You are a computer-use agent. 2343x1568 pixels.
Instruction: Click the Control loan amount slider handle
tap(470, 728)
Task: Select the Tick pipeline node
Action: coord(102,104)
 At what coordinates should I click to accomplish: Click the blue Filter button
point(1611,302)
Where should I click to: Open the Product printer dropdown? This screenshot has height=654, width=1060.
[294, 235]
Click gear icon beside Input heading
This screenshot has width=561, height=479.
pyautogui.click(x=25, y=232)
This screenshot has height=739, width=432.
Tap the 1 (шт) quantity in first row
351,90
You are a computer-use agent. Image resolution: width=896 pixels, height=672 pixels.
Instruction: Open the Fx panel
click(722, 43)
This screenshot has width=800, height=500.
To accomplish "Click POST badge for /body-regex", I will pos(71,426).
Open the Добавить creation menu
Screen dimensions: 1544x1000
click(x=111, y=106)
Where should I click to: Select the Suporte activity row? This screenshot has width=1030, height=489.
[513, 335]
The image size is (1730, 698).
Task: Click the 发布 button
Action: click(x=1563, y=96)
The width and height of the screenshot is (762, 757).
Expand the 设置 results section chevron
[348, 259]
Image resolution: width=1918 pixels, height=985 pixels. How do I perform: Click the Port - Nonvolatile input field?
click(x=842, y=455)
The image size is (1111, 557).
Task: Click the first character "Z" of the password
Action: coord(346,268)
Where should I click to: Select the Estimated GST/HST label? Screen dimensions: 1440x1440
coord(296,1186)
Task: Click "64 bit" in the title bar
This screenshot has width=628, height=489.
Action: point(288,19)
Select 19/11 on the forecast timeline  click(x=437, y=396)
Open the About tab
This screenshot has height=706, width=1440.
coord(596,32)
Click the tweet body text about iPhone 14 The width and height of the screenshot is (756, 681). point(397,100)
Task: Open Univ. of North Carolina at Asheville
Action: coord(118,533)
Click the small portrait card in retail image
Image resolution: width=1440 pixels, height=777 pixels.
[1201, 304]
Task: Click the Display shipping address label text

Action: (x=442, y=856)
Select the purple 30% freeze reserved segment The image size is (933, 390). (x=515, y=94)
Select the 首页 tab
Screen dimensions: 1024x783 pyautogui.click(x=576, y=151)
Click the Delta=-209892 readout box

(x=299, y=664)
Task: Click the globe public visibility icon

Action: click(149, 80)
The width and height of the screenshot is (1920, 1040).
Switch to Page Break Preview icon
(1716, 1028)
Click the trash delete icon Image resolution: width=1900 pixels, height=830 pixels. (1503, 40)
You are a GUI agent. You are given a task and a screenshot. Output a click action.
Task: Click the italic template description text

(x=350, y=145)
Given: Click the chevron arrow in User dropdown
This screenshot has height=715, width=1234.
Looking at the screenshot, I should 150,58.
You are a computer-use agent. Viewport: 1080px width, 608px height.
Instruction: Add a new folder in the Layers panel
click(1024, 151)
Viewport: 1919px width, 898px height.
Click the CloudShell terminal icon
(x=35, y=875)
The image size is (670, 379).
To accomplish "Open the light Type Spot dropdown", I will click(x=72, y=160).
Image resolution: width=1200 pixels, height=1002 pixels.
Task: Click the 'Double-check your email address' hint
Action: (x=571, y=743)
------------------------------------
**What you need to do**
Copy every record precisely, omitting nothing.

**Exercise result**
You are a computer-use agent. 2343x1568 pixels.
Instruction: Click the Control loan amount slider handle
tap(470, 728)
Task: Select the Tick pipeline node
Action: coord(102,104)
 At what coordinates should I click to accomplish: Click the blue Filter button
point(1611,302)
Where should I click to: Open the Product printer dropdown? This screenshot has height=654, width=1060.
[294, 235]
Click gear icon beside Input heading
This screenshot has width=561, height=479.
pyautogui.click(x=25, y=232)
This screenshot has height=739, width=432.
Tap the 1 (шт) quantity in first row
351,90
You are a computer-use agent. Image resolution: width=896 pixels, height=672 pixels.
Instruction: Open the Fx panel
click(722, 43)
This screenshot has width=800, height=500.
To accomplish "Click POST badge for /body-regex", I will pos(71,426).
Open the Добавить creation menu
Screen dimensions: 1544x1000
click(x=111, y=106)
Where should I click to: Select the Suporte activity row? This screenshot has width=1030, height=489.
[513, 335]
The image size is (1730, 698).
Task: Click the 发布 button
Action: click(x=1563, y=96)
The width and height of the screenshot is (762, 757).
Expand the 设置 results section chevron
[348, 259]
Image resolution: width=1918 pixels, height=985 pixels. How do I perform: Click the Port - Nonvolatile input field?
click(x=842, y=455)
The image size is (1111, 557).
Task: Click the first character "Z" of the password
Action: coord(346,268)
Where should I click to: Select the Estimated GST/HST label? Screen dimensions: 1440x1440
coord(296,1186)
Task: Click "64 bit" in the title bar
This screenshot has width=628, height=489.
Action: point(288,19)
Select 19/11 on the forecast timeline  click(x=437, y=396)
Open the About tab
This screenshot has height=706, width=1440.
coord(596,32)
Click the tweet body text about iPhone 14 The width and height of the screenshot is (756, 681). point(397,100)
Task: Open Univ. of North Carolina at Asheville
Action: coord(118,533)
Click the small portrait card in retail image
Image resolution: width=1440 pixels, height=777 pixels.
[1201, 304]
Task: Click the Display shipping address label text

Action: (x=442, y=856)
Select the purple 30% freeze reserved segment The image size is (933, 390). (x=515, y=94)
Select the 首页 tab
Screen dimensions: 1024x783 pyautogui.click(x=576, y=151)
Click the Delta=-209892 readout box

(x=299, y=664)
Task: Click the globe public visibility icon

Action: click(149, 80)
The width and height of the screenshot is (1920, 1040).
Switch to Page Break Preview icon
(1716, 1028)
Click the trash delete icon Image resolution: width=1900 pixels, height=830 pixels. (1503, 40)
You are a GUI agent. You are given a task and a screenshot. Output a click action.
Task: Click the italic template description text

(x=350, y=145)
Given: Click the chevron arrow in User dropdown
This screenshot has height=715, width=1234.
Looking at the screenshot, I should 150,58.
You are a computer-use agent. Viewport: 1080px width, 608px height.
Instruction: Add a new folder in the Layers panel
click(1024, 151)
Viewport: 1919px width, 898px height.
Click the CloudShell terminal icon
(x=35, y=875)
The image size is (670, 379).
To accomplish "Open the light Type Spot dropdown", I will click(x=72, y=160).
Image resolution: width=1200 pixels, height=1002 pixels.
Task: Click the 'Double-check your email address' hint
Action: (x=571, y=743)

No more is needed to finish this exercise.